It's not so much the butterfly effect as the butterfly affected: We knew monarchs had it bad as of late, but there was some hope for their winter migration -- until scientists conducted a census.
In just two years, the annual migration of North American monarch butterflies has declined by 59 percent, and scientists are blaming extreme weather and "changed farming practices," according to the New York Times. In other words, monster storms and monster Monsanto.
The area of forest occupied by the butterflies, once as high at 50 acres, dwindled to 2.94 acres in the annual census conducted in December, Mexico’s National Commission of Natural Protected Areas disclosed at a news conference in Zitácuaro, Mexico. ...

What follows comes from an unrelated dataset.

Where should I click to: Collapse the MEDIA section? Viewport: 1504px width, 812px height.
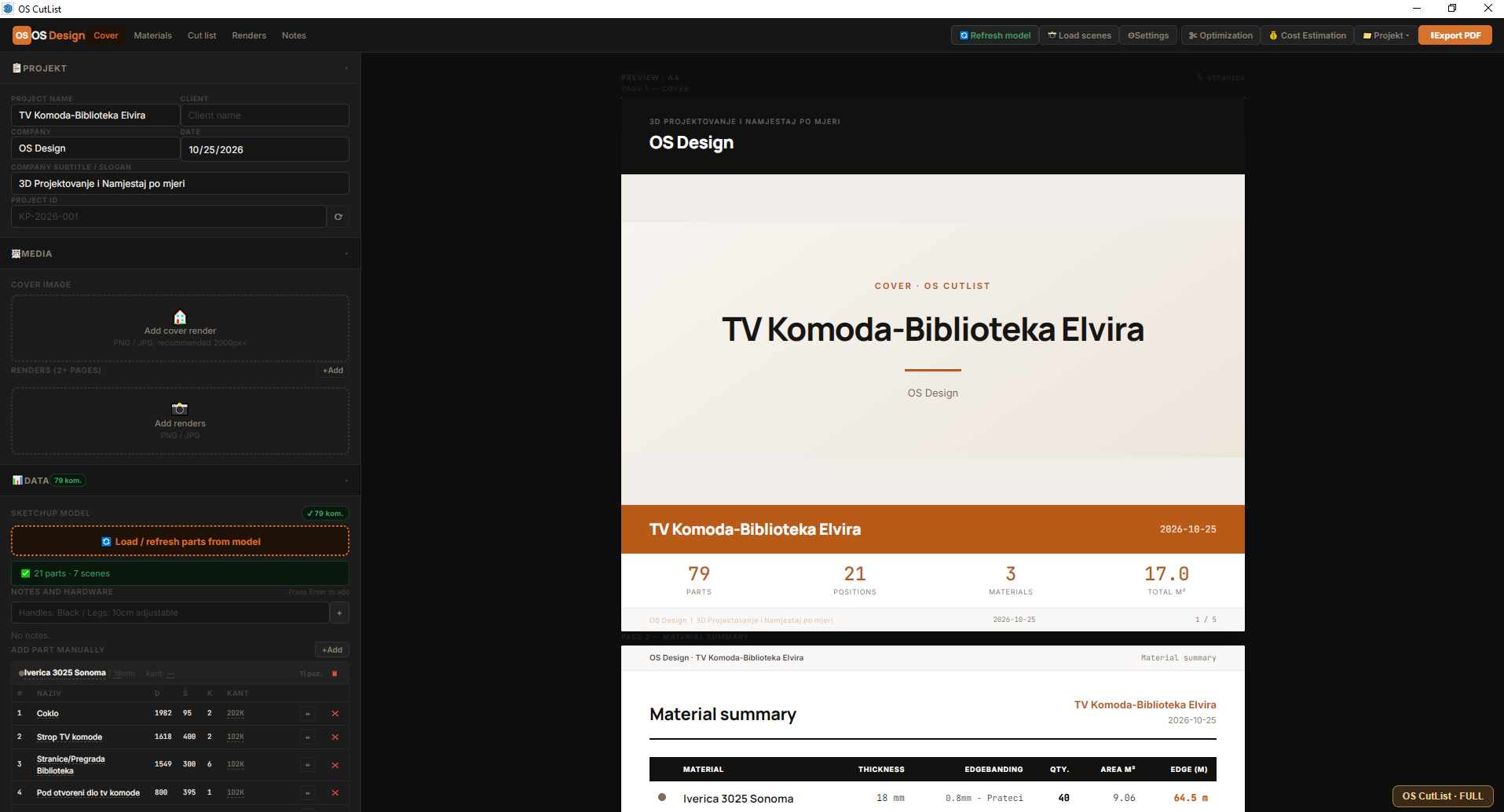coord(346,254)
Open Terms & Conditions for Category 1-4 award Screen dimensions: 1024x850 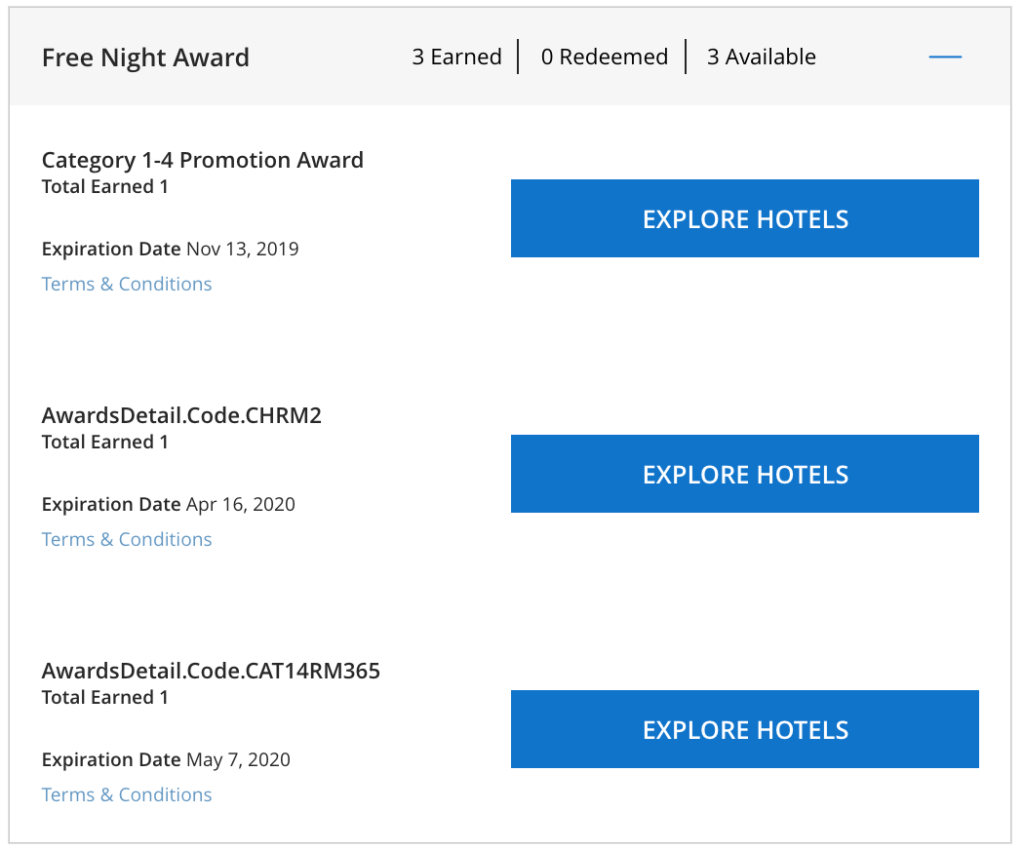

The latest decline was hastened by drought and record-breaking heat in North America when the monarchs arrived last spring to reproduce. Warmer than usual conditions led the insects to arrive early and to nest farther north than is typical, Chip Taylor, director of the conservation group Monarch Watch at the University of Kansas, said in an interview. The early arrival disrupted the monarchs’ breeding cycle, he said, and the hot weather dried insect eggs and lowered the nectar content of the milkweed on which they feed.
That in turn weakened the butterflies and lowered the number of eggs laid.
But an equally alarming source of the decline, both Mr. Taylor and Mr. Vidal said, is the explosive increase in American farmland planted in soybean and corn genetically modified to tolerate herbicides.